Conference Aims to Change Society's Views of Disabled Persons


Mark K. Shriver, Senior Vice President of Save the Children’s U.S. programs, joins faculty, students and practitioners at St. John’s University this month for a conference urging society to welcome persons with disabilities not as individuals requiring assistance, but as creative human beings with much to contribute.

The conference — “Beyond Accommodation: Embracing Persons with Disabilities” — will explore the ways that universities, communities and other institutions can transform their views of and engagement with disabled persons.

Sponsored by the Vincentian Center for Church and Society at St. John’s, the conference takes place at the University’s Queens, NY, campus on Tuesday, October 16. Presentations, panel discussions and exhibits by faculty, students and practitioners will be held from 3:30–7:30 p.m. in the D’Angelo Center, Room 416.

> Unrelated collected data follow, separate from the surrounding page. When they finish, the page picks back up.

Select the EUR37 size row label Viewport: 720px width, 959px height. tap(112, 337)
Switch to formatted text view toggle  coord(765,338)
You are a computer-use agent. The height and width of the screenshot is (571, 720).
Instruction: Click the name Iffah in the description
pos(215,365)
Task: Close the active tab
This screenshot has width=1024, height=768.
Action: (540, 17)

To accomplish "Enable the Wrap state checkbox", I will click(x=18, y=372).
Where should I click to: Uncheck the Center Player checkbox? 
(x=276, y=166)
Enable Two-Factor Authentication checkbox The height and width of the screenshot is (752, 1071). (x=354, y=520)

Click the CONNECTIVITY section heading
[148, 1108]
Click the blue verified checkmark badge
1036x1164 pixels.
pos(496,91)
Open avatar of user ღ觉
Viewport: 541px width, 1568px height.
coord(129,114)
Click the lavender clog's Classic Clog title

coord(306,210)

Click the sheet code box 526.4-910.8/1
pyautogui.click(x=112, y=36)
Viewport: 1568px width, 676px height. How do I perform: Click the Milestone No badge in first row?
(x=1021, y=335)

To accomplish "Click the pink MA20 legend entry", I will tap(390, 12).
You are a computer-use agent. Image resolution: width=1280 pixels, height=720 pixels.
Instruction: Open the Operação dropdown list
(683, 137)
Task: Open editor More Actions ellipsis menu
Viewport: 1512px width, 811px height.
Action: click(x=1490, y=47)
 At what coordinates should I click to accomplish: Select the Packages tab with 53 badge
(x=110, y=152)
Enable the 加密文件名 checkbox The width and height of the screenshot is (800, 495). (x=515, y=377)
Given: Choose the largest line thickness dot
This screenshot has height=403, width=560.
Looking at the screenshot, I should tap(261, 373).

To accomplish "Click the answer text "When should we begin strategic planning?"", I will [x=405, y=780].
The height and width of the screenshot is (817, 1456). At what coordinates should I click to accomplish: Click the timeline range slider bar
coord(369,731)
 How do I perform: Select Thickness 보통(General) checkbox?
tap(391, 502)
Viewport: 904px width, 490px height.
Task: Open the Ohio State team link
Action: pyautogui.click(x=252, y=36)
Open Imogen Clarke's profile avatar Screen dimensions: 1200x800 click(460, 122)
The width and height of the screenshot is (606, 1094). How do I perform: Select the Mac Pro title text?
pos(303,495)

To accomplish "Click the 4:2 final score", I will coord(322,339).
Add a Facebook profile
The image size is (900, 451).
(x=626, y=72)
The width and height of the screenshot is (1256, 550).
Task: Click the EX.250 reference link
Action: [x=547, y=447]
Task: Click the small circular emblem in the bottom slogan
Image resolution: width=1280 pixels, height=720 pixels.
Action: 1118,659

Mr. Shriver will deliver the keynote speech, “A ‘Good’ Person: The Power to Embrace.” The author of A Good Man: Rediscovering My Father, Sargent Shriver, he will discuss the attitudes, values and beliefs that promote the full acceptance of persons with disabilities as unique, vital human beings.

“The Vincentian Center for Church and Society is pleased to be sponsoring this important conference,” said Mary Ann Dantuono, Associate Director of the Center. “Persons with disabilities have been relegated to the margins of society. Convening faculty and students across the curricula and schools of the University will lead to a greater awareness of what we can do as a society to respect the dignity and accept the vulnerabilities of every human person.”

The conference stems from discussions and work by the University’s Vincentian Research Fellows — an interdisciplinary group of St. John’s professors whose research and projects advance the cause of social justice. Representing a broad range of disciplines, seven senior research fellows are participating in the event.

“This conference allows us to celebrate the gifts that persons with disabilities give to society,” added Senior Vincentian Fellow Regina Mistretta, Ed.D., Associate Professor of Curriculum and Instruction in The School of Education. “Practitioners have graciously agreed to share the ways their organizations embrace these gifts, and my participating students are grateful for the opportunity to share what they’ve learned from working with disabled individuals.”

“We’ll be able to foster so many connections,” said Robert Tomes, Ph.D., a Senior Vincentian Research Fellow and Professor of History in the College of Professional Studies, “most of all with people who can inspire us to move from empathy to concrete action.”